Oral Tissue Regeneration: Small-Molecule Drugs and Autophagy Activation

Multiple small-molecule drugs have been utilized to alleviate survival stress by activating autophagy in various oral tissue-related stem cells. These drugs include synthetic protein/peptides and natural compounds derived from plants. By targeting different processes of autophagy, these small-molecule drugs aim to achieve a balanced autophagy, ultimately enhancing oral tissue regeneration.

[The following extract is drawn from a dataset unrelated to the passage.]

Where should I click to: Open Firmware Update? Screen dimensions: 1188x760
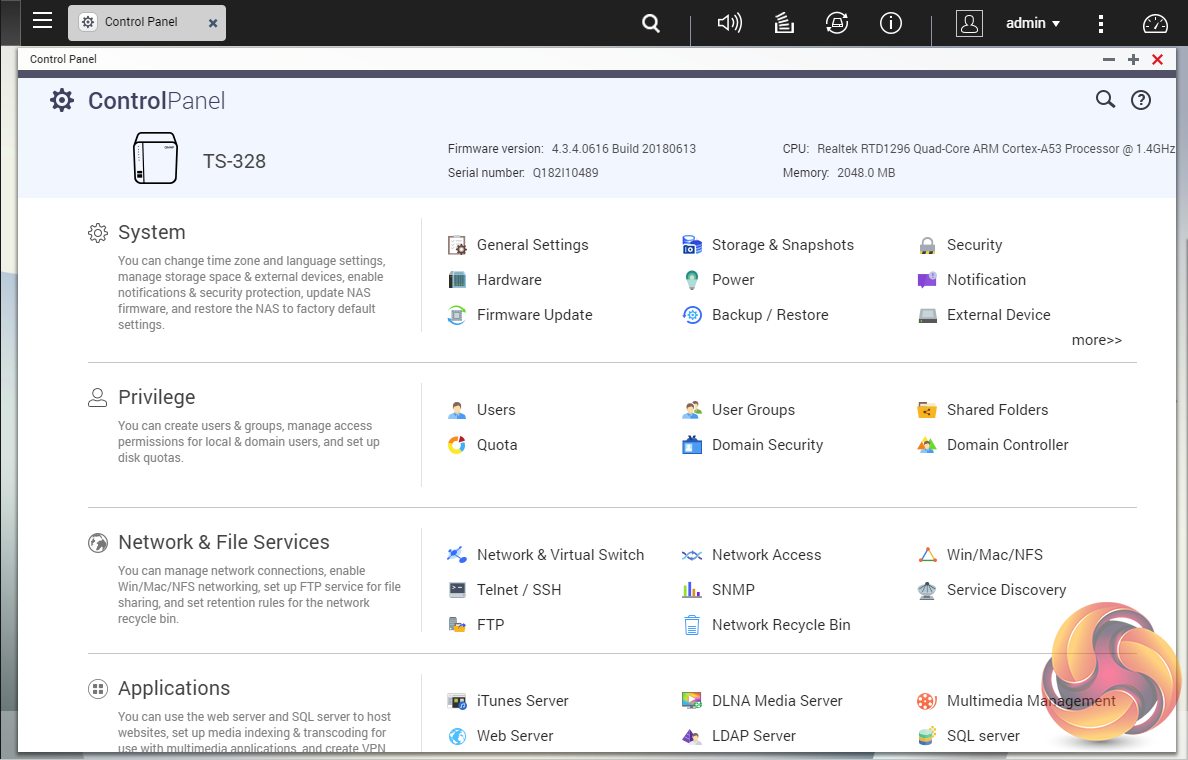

Peptides and proteins like IL-37, galectin-1 (Gal-1), WP9QY peptide, and Copine-7 have been shown to enhance oral stem cell function by regulating autophagy. For instance, IL-37 enhances osteogenic and odontogenic differentiation of human DPSCs via autophagy, while Gal-1, a PPARbeta/delta agonist, acts as a RANKL and TNF-α antagonist that inhibits LPS-induced autophagy and apoptosis of human PDLSCs. WP9QY peptide inhibits osteoclastogenesis and osteoclast activity, while CPNE7 restores the physiological function of mature odontoblasts by inducing autophagy.

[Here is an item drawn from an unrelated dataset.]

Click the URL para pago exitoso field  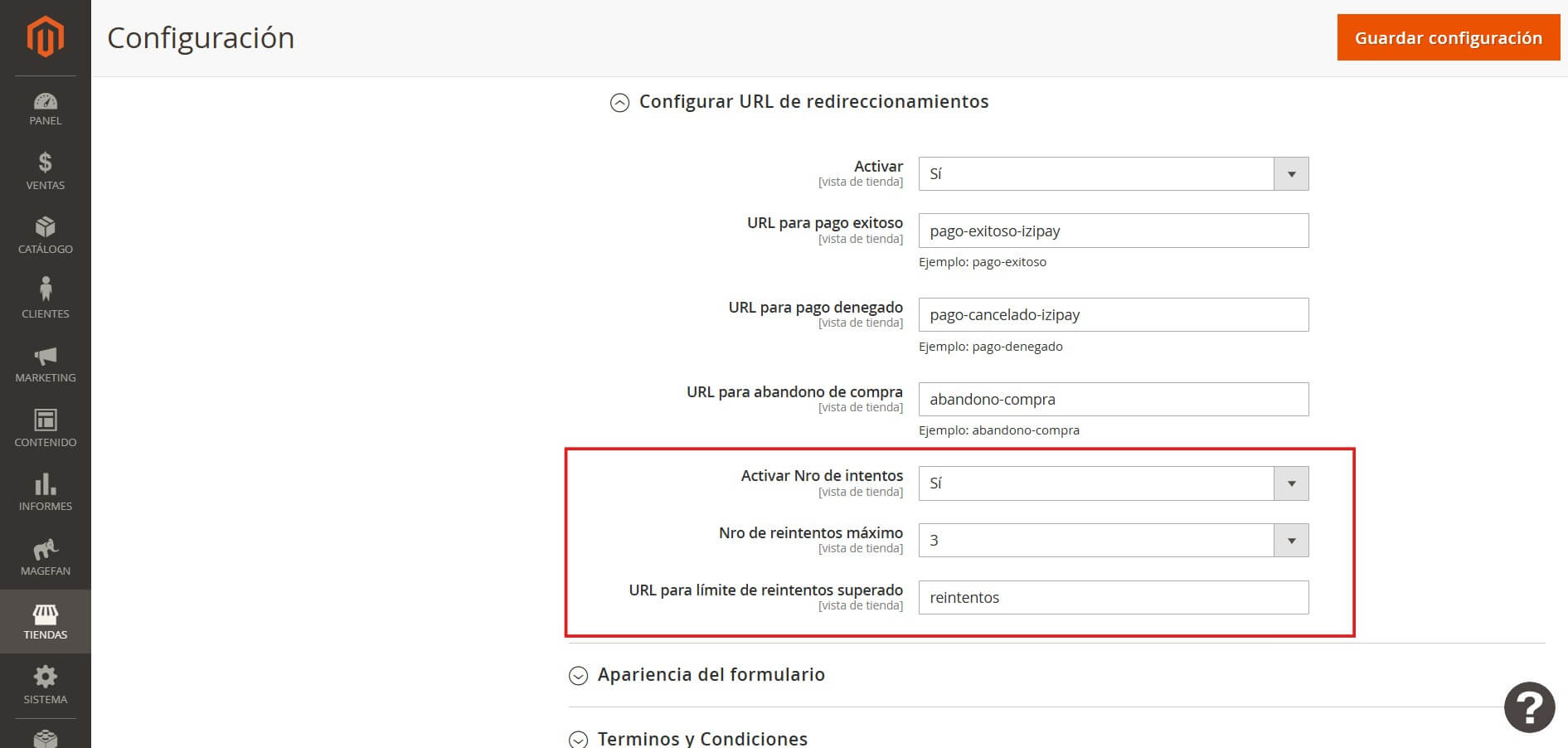click(1113, 231)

Moringin, an isothiocyanate extracted from Moringa oleifera seeds, has also been found to regulate the function of oral tissue stem cells by manipulating autophagy pathways. Studies have shown that moringin can induce mitophagy in human PDLSCs, down-regulating pro-apoptotic genes expression and up-regulating anti-apoptotic genes expression. Moreover, moringin has been found to induce both PDLSCs and hGMSCs towards neural progenitor differentiation, making it a promising therapeutic approach for neural injury. Next-Generation Sequencing (NGS) technology has revealed that moringin enhances the PI3K/AKT/mTOR signaling pathway, crucial for oral tissue regeneration.